[Dataset excerpts]
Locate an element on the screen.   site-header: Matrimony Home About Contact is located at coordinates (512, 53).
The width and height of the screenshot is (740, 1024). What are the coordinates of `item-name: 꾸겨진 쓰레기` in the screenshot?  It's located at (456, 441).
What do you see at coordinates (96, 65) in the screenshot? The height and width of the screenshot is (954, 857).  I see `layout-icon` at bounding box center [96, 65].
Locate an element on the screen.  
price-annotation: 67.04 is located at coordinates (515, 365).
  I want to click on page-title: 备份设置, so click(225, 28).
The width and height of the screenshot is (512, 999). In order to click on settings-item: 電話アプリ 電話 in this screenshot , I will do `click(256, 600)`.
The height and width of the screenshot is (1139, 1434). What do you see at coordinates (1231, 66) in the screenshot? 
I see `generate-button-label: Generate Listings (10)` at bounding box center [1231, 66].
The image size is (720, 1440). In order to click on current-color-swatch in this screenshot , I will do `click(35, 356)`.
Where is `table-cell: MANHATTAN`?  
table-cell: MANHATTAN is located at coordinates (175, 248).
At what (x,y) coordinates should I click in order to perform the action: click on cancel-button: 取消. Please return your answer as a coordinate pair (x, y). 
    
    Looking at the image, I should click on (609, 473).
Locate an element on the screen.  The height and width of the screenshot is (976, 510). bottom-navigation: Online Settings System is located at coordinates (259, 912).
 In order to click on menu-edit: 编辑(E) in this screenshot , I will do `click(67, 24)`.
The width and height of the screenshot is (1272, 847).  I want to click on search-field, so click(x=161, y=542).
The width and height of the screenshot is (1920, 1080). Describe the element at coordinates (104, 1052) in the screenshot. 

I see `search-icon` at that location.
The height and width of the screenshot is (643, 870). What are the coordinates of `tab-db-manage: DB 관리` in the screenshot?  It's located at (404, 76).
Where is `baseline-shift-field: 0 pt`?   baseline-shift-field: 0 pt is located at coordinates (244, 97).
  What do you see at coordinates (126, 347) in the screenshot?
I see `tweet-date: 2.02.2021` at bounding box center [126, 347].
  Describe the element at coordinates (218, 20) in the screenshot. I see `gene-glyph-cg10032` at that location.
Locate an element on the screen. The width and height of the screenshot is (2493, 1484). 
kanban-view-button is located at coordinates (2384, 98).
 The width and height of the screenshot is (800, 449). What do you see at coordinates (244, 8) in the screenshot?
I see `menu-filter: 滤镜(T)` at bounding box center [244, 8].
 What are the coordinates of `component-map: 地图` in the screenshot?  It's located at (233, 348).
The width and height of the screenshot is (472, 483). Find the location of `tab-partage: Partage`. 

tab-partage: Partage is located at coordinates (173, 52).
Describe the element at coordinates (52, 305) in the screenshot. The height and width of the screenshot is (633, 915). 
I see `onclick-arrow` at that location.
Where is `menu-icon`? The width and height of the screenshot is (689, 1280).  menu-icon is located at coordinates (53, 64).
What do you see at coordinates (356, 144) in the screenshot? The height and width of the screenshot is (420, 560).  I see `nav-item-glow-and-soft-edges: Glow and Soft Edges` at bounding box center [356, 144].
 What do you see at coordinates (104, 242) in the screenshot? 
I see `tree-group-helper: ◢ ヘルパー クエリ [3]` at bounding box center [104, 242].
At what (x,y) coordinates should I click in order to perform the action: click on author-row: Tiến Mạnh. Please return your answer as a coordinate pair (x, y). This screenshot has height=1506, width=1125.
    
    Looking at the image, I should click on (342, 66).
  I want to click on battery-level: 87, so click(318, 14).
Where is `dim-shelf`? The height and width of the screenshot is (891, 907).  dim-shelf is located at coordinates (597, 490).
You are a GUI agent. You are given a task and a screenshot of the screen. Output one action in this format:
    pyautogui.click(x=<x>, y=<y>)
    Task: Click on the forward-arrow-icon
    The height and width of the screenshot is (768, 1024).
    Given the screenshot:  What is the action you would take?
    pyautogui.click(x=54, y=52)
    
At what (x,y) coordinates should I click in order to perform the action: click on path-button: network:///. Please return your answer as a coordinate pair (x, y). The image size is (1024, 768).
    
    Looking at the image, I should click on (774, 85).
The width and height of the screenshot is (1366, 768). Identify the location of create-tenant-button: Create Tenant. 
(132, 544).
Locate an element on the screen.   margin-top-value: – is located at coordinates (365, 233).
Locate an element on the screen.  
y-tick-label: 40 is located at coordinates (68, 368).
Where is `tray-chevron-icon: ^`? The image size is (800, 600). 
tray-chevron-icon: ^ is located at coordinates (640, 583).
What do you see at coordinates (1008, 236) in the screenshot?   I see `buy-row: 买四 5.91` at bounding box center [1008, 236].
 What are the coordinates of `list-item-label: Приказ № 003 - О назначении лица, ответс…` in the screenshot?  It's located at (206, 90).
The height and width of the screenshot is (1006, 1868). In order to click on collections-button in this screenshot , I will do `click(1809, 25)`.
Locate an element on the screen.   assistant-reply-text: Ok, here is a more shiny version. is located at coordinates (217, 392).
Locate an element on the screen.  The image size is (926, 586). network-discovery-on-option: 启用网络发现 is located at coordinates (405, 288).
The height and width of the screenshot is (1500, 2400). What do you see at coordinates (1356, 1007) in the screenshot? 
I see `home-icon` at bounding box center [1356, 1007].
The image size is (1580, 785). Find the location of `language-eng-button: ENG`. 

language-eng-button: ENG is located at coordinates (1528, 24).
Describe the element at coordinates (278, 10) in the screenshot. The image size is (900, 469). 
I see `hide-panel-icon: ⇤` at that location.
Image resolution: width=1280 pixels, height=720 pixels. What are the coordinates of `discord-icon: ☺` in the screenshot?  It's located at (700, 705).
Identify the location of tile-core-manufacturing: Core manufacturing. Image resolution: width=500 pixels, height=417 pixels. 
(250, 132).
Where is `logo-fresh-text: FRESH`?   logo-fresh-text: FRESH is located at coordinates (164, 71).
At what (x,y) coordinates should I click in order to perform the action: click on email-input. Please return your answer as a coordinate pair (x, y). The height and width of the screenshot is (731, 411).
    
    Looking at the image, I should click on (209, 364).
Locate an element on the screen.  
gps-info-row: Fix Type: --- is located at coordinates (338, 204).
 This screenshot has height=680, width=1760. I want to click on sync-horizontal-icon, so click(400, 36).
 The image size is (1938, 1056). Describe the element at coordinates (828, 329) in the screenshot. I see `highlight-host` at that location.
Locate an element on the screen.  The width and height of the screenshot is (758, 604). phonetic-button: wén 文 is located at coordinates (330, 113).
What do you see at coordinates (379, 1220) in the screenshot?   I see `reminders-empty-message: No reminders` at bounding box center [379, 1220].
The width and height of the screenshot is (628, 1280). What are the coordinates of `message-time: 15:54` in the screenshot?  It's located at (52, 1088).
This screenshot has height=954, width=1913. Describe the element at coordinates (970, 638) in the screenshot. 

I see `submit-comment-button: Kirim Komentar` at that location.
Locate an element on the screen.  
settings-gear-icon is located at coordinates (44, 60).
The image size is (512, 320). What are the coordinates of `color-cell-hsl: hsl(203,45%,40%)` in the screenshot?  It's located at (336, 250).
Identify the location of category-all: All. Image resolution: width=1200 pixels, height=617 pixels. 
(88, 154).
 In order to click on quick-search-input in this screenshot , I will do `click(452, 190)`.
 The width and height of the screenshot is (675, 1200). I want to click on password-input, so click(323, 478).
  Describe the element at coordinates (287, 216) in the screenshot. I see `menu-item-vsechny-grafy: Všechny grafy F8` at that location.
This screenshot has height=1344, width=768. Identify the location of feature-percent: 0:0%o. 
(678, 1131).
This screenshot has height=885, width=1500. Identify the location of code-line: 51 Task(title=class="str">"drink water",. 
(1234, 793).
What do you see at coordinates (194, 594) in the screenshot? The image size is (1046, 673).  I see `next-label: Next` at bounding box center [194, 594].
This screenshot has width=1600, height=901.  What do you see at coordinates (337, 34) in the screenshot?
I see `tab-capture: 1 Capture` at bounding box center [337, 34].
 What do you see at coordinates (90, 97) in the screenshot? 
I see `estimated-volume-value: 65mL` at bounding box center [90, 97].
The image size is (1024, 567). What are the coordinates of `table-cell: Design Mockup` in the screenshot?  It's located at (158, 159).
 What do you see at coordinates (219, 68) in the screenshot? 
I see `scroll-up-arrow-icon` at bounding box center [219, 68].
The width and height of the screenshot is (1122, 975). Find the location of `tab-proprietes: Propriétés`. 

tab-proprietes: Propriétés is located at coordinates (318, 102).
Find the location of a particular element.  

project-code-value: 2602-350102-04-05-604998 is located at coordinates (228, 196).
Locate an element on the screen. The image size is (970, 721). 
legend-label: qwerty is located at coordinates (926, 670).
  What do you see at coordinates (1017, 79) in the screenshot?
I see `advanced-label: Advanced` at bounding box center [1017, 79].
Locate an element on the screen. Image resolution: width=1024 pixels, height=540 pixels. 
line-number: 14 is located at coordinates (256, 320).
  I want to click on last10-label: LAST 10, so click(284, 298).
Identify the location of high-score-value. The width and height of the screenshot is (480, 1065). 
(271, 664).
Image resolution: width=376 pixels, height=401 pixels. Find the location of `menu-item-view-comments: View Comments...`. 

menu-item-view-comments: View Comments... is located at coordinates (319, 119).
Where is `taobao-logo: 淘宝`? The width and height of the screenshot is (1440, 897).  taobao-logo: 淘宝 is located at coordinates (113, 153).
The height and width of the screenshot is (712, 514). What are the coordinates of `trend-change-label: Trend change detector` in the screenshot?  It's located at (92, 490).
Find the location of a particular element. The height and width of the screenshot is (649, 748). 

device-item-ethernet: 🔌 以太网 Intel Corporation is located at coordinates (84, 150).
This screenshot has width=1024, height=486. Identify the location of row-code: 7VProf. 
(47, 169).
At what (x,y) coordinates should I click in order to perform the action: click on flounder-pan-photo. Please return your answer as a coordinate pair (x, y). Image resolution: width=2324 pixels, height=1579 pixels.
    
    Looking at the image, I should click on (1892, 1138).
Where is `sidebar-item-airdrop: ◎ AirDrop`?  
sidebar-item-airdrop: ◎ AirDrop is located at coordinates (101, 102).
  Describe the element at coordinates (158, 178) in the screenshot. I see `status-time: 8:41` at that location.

Work instructions: Format the records from the line that contains "coordinates (365, 233)." through the line that contains "What do you see at coordinates (1008, 236)" as a Markdown table with the columns Number and Record line, skipping blank lines.

Result below:
| Number | Record line |
|---|---|
| 1 | Locate an element on the screen.   margin-top-value: – is located at coordinates (365, 233). |
| 2 | Locate an element on the screen.   |
| 3 | y-tick-label: 40 is located at coordinates (68, 368). |
| 4 | Where is `tray-chevron-icon: ^`? The image size is (800, 600).  |
| 5 | tray-chevron-icon: ^ is located at coordinates (640, 583). |
| 6 | What do you see at coordinates (1008, 236) in the screenshot?   I see `buy-row: 买四 5.91` at bounding box center [1008, 236]. |